#### Supplied text
▬▬▬▬▬▬▬▬▬▬

2. The use for which the downtown special use permit was granted is being exercised contrary to the terms or conditions of such permit.
3. The permittee gave fraudulent or misleading information in the materials submitted during the application process that tended to enhance the application’s opportunity for obtaining a downtown special use permit.
4. The permittee failed to provide the city with update application information as required by subsection (f)(2) of this section.
5. The use for which the downtown special use permit was granted is being exercised so as to be detrimental to the public health and safety.
6. The use for which the downtown special use permit was granted is being exercised so as to constitute a nuisance.
7. The use for which the downtown special use permit was granted is being exercised contrary to or in violation of any city or county, state or federal statute, ordinance, regulations, or court order.
d. The community development director or his or her designee shall act to revoke, modify, or not revoke the downtown special use permit not later than ten (10) days following the termination of the public hearing on the revocation, unless this time limit is extended by agreement of the parties having an interest in the proceedings.
(9) Appeals.
a. Within ten (10) calendar days after a decision of the community development director or his or her designee on downtown special use permit, the community development director or his or her designee shall mail a copy of his or her decision, and findings (if any), to the applicant and/or permittee and to any other person who has filed a written request for such notifications.
b. Any person may appeal a decision of the community development director or his or her designee made pursuant to this section to the city council by submitting a written appeal along with the applicable fee and request for hearing to the city clerk within twenty (20) calendar days of the date of the decision by the community development director or his or her designee.

▬▬▬▬▬▬▬▬▬▬

#### Goals
A) Under the permit ordinance excerpt, within how many calendar days of the director's decision must a written appeal be submitted to the city clerk?
B) Duplicate the permit ordinance excerpt from the words "a. Within ten" through the words "for such notifications.".
The rows that follow are not needed here.

#### Dataset content
▬▬▬▬▬▬▬▬▬▬

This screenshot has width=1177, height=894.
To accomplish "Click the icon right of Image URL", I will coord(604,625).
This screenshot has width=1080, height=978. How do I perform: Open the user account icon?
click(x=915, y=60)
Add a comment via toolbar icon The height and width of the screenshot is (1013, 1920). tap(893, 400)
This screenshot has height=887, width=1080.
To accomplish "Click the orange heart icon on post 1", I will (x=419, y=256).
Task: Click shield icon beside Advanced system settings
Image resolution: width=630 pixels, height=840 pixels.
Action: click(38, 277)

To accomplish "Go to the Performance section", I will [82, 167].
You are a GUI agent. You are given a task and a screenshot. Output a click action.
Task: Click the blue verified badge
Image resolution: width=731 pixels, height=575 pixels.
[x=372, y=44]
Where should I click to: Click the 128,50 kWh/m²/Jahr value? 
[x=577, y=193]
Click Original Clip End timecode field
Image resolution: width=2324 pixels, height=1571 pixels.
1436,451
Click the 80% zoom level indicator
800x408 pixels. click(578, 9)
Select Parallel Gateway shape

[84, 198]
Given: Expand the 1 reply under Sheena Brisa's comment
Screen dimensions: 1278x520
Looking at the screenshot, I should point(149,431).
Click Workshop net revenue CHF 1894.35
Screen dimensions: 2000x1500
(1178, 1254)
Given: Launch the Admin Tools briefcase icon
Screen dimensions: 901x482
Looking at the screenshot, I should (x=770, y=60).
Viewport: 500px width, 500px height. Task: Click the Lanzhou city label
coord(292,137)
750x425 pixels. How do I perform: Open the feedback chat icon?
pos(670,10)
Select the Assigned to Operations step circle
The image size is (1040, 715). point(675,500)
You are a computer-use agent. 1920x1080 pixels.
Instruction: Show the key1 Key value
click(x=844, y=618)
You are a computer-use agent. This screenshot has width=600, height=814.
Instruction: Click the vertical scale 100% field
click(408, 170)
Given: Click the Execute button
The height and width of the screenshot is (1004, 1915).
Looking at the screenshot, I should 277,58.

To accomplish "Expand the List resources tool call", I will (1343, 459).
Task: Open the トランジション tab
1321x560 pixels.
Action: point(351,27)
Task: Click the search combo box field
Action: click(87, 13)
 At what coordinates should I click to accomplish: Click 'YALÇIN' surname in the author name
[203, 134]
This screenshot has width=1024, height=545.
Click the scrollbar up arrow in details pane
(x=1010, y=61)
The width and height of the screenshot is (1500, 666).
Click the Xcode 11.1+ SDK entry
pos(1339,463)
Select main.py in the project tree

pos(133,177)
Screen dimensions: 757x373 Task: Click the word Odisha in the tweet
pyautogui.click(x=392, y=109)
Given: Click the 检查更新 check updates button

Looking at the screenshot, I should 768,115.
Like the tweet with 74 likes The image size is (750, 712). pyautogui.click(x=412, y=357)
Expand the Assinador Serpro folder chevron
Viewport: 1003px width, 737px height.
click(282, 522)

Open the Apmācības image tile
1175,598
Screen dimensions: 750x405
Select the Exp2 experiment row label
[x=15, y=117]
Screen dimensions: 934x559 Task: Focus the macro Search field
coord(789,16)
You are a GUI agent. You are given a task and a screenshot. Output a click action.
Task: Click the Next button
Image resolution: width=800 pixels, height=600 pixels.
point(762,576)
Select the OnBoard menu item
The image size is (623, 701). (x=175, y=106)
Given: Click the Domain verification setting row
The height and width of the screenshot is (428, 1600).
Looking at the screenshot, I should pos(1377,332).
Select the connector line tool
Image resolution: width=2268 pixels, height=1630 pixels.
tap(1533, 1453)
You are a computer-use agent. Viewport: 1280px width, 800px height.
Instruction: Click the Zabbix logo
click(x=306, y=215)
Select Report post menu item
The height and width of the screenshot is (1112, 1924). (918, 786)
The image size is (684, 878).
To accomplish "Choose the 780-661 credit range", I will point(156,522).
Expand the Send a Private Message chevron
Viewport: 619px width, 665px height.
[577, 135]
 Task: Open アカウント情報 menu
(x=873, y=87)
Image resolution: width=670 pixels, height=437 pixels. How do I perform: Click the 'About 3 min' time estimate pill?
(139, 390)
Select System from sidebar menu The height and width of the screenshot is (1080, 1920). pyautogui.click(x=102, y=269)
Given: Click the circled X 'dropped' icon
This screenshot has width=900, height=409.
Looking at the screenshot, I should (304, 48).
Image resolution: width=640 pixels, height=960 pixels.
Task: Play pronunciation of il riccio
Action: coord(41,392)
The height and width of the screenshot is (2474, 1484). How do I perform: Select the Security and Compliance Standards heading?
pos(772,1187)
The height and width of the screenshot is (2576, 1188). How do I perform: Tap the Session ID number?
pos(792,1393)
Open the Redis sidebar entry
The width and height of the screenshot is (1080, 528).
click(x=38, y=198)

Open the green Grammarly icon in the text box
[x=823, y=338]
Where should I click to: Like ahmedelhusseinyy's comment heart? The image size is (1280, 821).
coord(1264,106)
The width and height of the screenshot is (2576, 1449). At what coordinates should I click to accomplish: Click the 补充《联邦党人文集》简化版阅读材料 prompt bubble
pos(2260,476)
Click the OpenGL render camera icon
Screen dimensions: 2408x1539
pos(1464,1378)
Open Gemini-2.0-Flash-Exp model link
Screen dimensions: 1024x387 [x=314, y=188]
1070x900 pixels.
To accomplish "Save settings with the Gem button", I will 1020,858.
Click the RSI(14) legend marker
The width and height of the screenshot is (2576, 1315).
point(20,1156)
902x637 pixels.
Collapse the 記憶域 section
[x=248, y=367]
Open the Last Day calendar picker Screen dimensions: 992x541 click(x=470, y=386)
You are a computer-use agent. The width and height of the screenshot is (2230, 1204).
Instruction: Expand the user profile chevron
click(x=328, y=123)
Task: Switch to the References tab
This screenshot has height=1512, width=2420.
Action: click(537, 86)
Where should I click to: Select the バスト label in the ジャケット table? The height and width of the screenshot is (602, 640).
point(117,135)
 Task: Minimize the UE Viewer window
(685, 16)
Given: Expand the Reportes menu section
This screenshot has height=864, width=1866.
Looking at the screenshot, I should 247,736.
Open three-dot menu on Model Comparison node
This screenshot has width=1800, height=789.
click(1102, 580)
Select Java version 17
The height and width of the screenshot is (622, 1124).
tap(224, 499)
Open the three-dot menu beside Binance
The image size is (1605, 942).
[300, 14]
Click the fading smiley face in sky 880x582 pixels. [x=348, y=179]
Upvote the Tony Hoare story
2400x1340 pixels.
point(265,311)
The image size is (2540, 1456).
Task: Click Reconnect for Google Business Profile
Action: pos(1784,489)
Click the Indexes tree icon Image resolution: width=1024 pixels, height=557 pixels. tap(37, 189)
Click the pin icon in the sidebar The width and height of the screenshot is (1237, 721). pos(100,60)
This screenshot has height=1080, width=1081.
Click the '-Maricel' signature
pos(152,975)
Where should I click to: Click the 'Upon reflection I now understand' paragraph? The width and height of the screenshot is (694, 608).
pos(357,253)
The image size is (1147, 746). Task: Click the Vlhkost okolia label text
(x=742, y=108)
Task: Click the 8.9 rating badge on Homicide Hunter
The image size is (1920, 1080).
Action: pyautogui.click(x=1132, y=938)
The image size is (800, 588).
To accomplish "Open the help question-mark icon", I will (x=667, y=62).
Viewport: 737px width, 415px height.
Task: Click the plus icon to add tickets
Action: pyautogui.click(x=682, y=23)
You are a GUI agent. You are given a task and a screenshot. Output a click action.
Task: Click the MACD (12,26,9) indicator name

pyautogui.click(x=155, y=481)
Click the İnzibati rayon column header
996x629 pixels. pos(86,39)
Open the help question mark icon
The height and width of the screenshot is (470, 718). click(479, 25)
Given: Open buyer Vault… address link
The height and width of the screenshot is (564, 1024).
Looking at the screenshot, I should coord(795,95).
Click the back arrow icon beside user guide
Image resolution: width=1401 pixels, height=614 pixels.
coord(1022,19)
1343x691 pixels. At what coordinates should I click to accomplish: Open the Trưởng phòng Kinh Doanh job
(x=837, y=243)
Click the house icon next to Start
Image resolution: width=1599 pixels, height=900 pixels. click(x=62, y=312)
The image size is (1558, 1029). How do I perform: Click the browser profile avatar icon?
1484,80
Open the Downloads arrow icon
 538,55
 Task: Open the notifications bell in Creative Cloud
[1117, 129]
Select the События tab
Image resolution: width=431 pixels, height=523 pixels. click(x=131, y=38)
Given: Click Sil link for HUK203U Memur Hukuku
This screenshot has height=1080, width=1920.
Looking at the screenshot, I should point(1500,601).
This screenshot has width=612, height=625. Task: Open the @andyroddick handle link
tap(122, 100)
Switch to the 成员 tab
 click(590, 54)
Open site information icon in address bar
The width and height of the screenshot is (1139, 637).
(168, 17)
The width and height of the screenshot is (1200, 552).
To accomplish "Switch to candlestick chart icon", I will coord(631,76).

▬▬▬▬▬▬▬▬▬▬

#### The answers
A) Within twenty (20) calendar days of the date of the decision.

B)
a. Within ten (10) calendar days after a decision of the community development director or his or her designee on downtown special use permit, the community development director or his or her designee shall mail a copy of his or her decision, and findings (if any), to the applicant and/or permittee and to any other person who has filed a written request for such notifications.